Directive: Copy the lines below without any change, from the very first line through the line with "click(x=739, y=395)", including both of those lines.
****************
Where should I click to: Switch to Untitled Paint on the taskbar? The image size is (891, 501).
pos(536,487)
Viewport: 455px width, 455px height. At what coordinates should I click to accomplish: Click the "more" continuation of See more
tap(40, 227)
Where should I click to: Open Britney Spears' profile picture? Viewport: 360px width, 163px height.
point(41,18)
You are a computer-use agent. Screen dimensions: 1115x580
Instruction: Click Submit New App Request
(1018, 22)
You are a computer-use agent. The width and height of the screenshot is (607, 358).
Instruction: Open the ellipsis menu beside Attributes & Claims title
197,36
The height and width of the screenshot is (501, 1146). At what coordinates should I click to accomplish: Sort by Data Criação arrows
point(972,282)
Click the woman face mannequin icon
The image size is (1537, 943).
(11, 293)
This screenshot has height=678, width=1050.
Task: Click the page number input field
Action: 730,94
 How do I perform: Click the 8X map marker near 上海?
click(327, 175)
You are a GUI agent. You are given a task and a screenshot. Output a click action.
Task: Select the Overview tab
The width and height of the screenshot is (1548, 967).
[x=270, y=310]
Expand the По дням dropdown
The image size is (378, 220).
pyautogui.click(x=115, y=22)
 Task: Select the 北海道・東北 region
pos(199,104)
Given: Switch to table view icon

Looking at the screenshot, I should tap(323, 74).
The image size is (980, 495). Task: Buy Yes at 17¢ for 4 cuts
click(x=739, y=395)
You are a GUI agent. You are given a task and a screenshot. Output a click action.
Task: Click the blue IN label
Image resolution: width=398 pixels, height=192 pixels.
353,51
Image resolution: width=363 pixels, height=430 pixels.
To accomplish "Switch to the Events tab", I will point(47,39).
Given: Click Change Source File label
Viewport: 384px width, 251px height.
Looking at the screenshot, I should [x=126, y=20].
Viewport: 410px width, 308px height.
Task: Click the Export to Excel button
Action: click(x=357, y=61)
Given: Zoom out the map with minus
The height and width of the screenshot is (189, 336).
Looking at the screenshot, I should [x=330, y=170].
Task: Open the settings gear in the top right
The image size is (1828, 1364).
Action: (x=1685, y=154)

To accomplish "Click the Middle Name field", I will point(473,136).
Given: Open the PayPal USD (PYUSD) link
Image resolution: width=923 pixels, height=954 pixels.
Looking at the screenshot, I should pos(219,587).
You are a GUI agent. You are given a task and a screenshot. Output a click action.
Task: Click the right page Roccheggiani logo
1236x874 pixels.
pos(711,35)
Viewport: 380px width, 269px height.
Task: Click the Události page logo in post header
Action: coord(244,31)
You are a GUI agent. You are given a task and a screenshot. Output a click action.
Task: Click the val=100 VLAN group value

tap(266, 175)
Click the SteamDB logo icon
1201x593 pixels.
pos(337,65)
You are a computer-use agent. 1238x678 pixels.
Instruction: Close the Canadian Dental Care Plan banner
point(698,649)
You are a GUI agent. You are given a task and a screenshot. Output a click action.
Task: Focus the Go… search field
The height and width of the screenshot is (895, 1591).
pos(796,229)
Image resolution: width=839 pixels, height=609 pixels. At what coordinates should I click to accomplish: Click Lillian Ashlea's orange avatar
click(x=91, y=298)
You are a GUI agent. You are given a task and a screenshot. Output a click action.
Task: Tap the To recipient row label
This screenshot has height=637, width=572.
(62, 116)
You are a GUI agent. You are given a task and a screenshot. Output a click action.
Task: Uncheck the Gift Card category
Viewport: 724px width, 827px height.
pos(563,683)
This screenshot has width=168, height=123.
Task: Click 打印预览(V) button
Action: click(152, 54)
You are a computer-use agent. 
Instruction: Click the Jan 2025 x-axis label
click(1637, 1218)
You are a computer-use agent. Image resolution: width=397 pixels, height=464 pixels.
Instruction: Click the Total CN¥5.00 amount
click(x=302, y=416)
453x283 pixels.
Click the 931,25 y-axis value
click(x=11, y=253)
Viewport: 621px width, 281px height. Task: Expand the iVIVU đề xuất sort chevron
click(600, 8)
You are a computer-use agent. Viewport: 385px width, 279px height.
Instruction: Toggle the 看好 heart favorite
****************
Answer below:
Where should I click to: Switch to Untitled Paint on the taskbar? The image size is (891, 501).
pos(536,487)
Viewport: 455px width, 455px height. At what coordinates should I click to accomplish: Click the "more" continuation of See more
tap(40, 227)
Where should I click to: Open Britney Spears' profile picture? Viewport: 360px width, 163px height.
point(41,18)
You are a computer-use agent. Screen dimensions: 1115x580
Instruction: Click Submit New App Request
(1018, 22)
You are a computer-use agent. The width and height of the screenshot is (607, 358).
Instruction: Open the ellipsis menu beside Attributes & Claims title
197,36
The height and width of the screenshot is (501, 1146). At what coordinates should I click to accomplish: Sort by Data Criação arrows
point(972,282)
Click the woman face mannequin icon
The image size is (1537, 943).
(11, 293)
This screenshot has height=678, width=1050.
Task: Click the page number input field
Action: 730,94
 How do I perform: Click the 8X map marker near 上海?
click(327, 175)
You are a GUI agent. You are given a task and a screenshot. Output a click action.
Task: Select the Overview tab
The width and height of the screenshot is (1548, 967).
[x=270, y=310]
Expand the По дням dropdown
The image size is (378, 220).
pyautogui.click(x=115, y=22)
 Task: Select the 北海道・東北 region
pos(199,104)
Given: Switch to table view icon

Looking at the screenshot, I should tap(323, 74).
The image size is (980, 495). Task: Buy Yes at 17¢ for 4 cuts
click(x=739, y=395)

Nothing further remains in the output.